### YOUR OBJECTIVE
Within the listing below, please copy exactly the lines between the line holding "Given: Click the" and the line holding "The image size is (1568, 711).", inclusive.

### INFORMATION

== Segment start ==

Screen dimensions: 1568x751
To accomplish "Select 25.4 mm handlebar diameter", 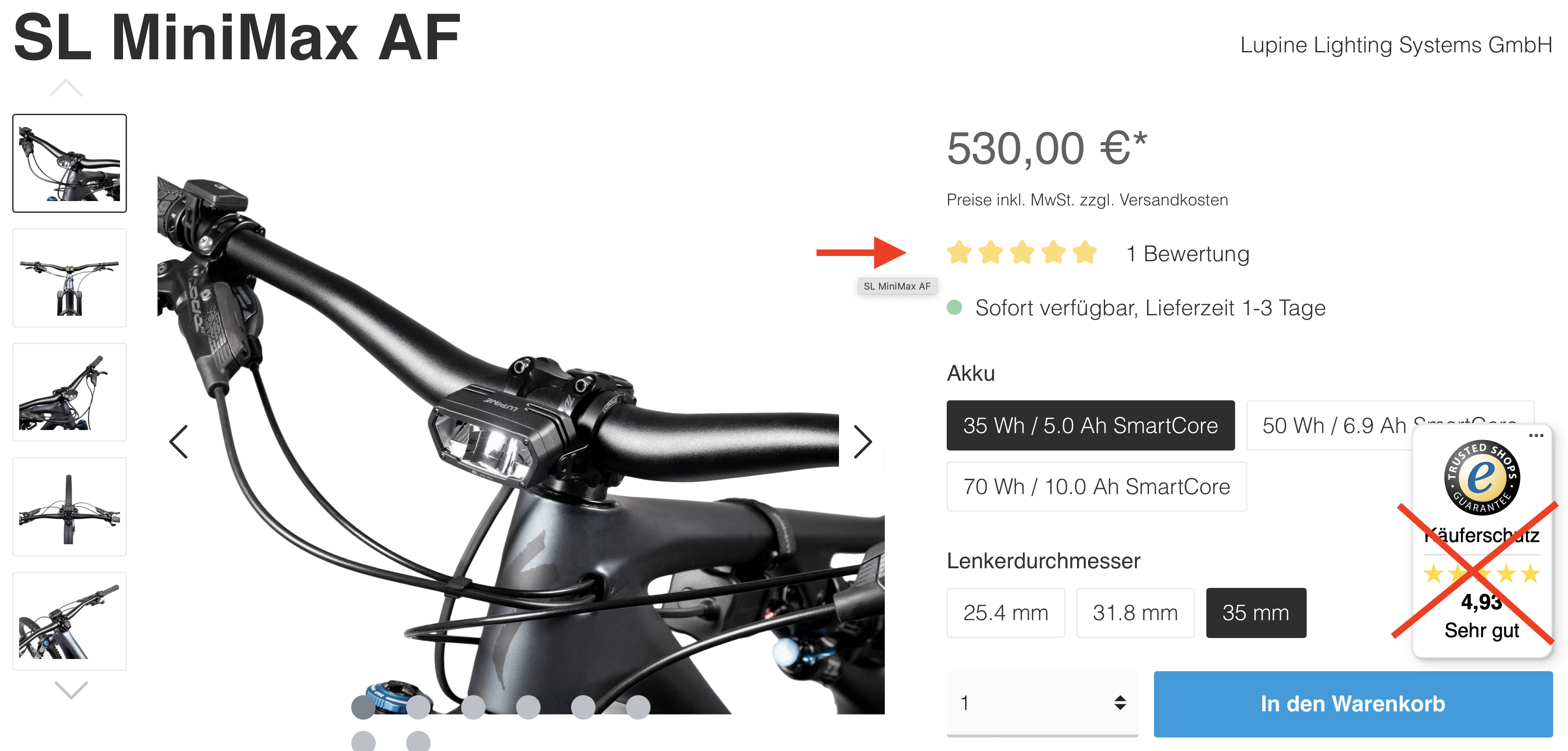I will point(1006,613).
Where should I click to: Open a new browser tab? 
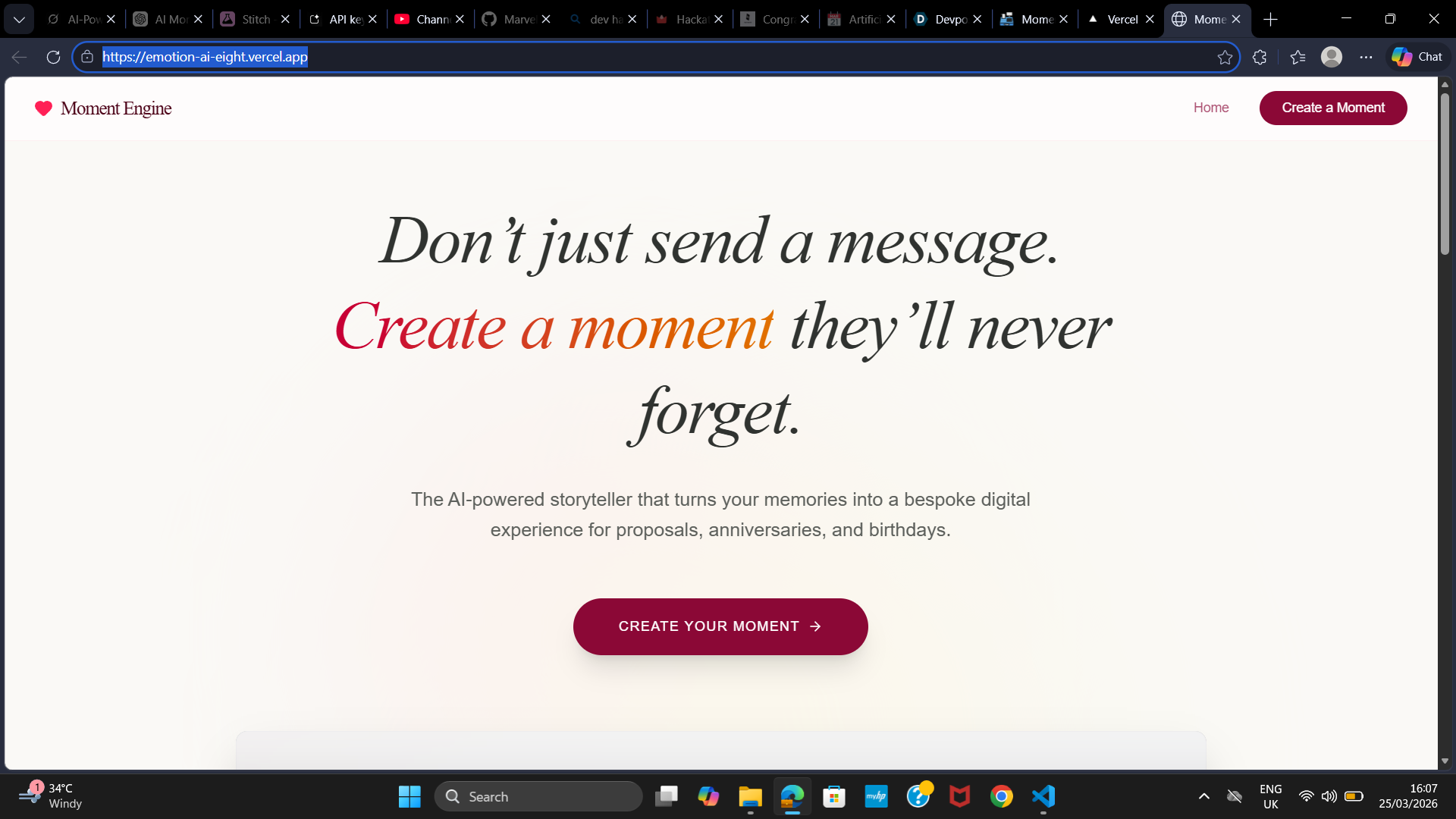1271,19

== Segment end ==
== Segment start ==

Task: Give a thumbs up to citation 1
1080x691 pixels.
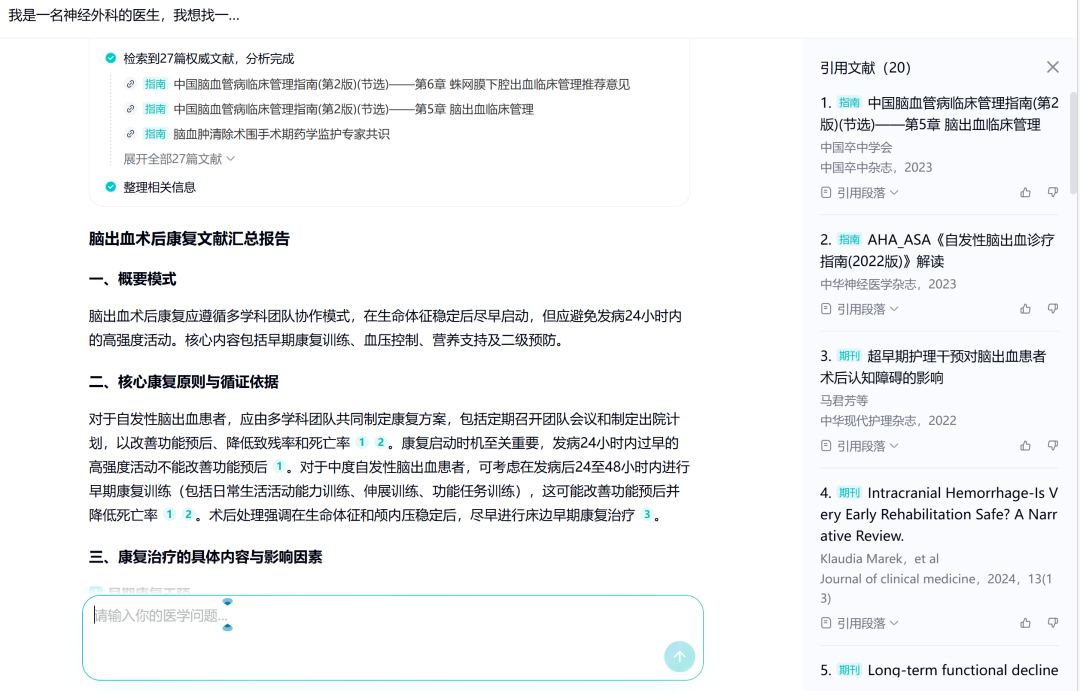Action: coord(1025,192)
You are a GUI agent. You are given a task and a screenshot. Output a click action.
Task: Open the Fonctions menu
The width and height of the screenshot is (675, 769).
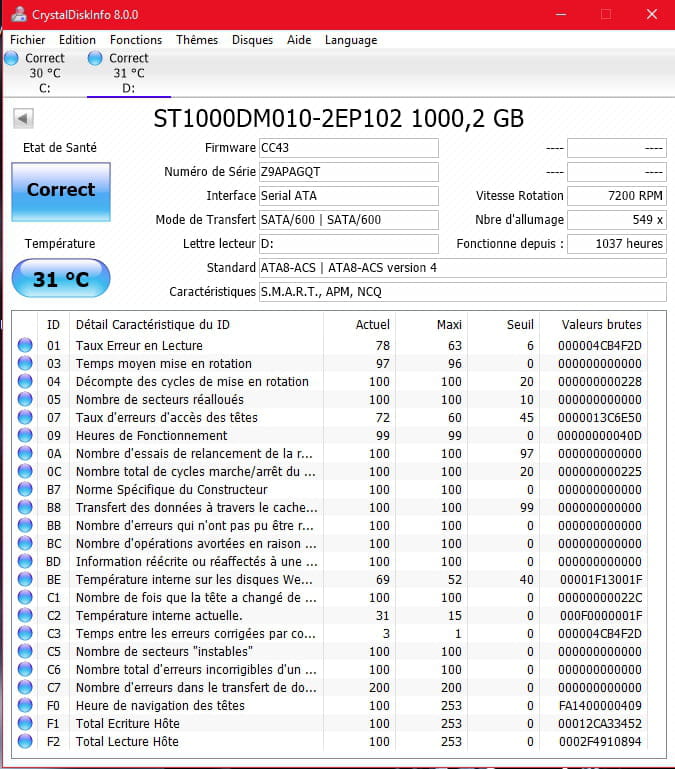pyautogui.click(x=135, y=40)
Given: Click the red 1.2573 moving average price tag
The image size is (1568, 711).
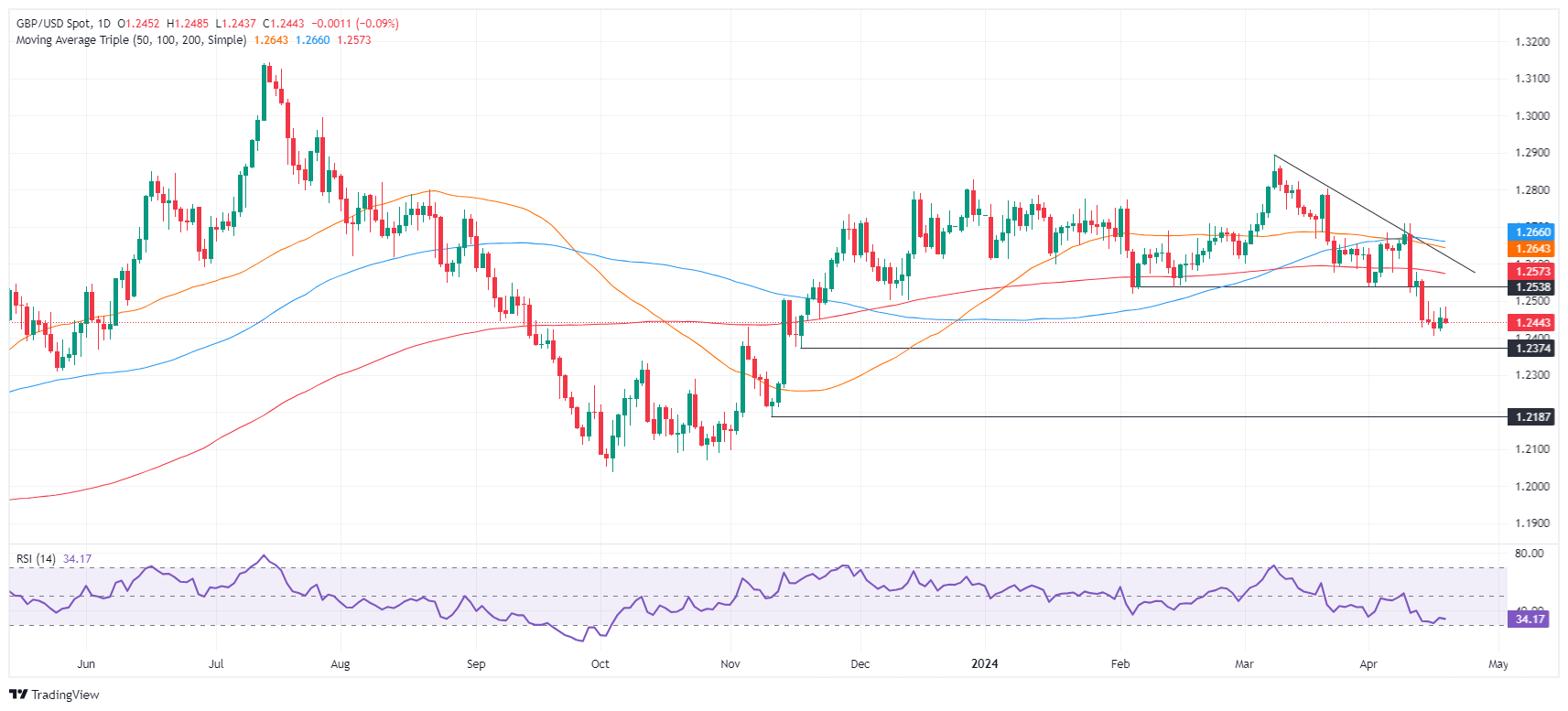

== Segment end ==

### YOUR RESPONSE
Given: Click the red 1.2573 moving average price tag
The image size is (1568, 711).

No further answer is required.